There were 1,325 housing units, of which 4.8% were vacant. The homeowner vacancy rate was 0.5% and the rental vacancy rate was 9.1%.

===Income and poverty===
The median income for a household in the village was $231,477, and the median income for a family was $232,386. Males had a median income of $109,464 versus $45,526 for females. The per capita income for the village was $93,770. About 6.0% of families and 7.9% of the population were below the poverty line, including 18.0% of those under age 18 and 5.5% of those age 65 or over.
==Schools==
Most of Riverwoods is part of Deerfield School District 109 for elementary and middle school, and part of Township High School District 113 for high school. Accordingly, these residents attend Wilmot Elementary School, South Park Elementary School, Caruso Middle School and Deerfield High School.
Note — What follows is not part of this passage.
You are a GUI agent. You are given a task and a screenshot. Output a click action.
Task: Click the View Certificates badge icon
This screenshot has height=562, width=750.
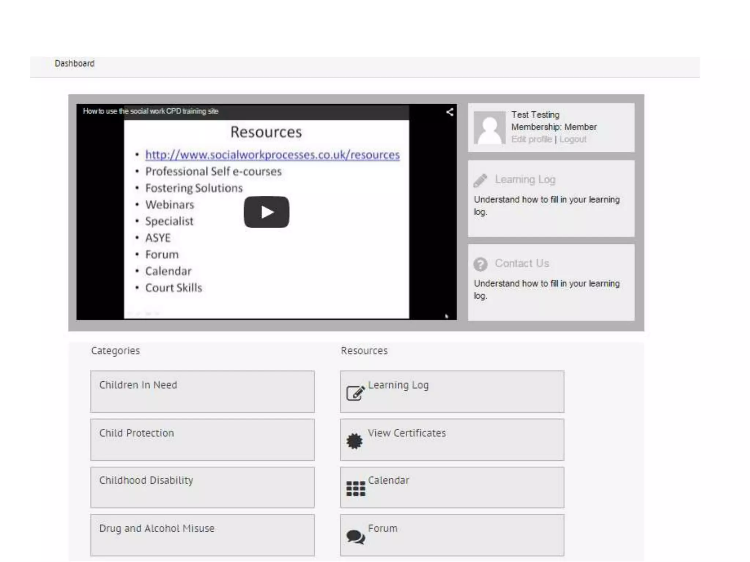(354, 441)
Some areas of Riverwoods reside in Lincolnshire-Prairie View School District 103 or Bannockburn Elementary School District 106 for elementary school, and Adlai E. Stevenson District 125 for high school.

==Transportation==
Pace provides bus service on Routes 234, 272 and 626 connecting Riverwoods to Des Plaines, Niles, Vernon Hills, and other destinations.

==Notable people==

- Jackie Bange, Chicago television news anchor; lived in Riverwoods.
- Matt Cavanaugh (1956― ), quarterback and coach with several NFL teams; lived in Riverwoods.
- Jimmy Chamberlin (1964― ), former drummer for The Smashing Pumpkins, lived in Riverwoods from 2008 to 2014.
- Hal Gordon (1987― ), hot dog vendor and economist
- Devin Hester (1982― ), ex-wide receiver and kick returner for the Chicago Bears; lived in Riverwoods.
- Dave Kaplan (1960― ), Chicago sports radio and television personality; lives in Riverwoods.
- Luc Longley (1969― ), center with the Chicago Bulls, Phoenix Suns, and New York Knicks; lived in Riverwoods.
- Christina Loukas (1985― ), two-time Olympic athlete in 2008 and 2012, competing in 3-meter springboard diving; grew up in Riverwoods.
- Jannero Pargo (1979― ), guard with several NBA teams, lived in Riverwoods.
- Keith Van Horne (1957― ), ex-tackle for the Chicago Bears; lives in Riverwoods.
- Bruce Wolf (1953― ), Chicago television sports anchor; lived in Riverwoods.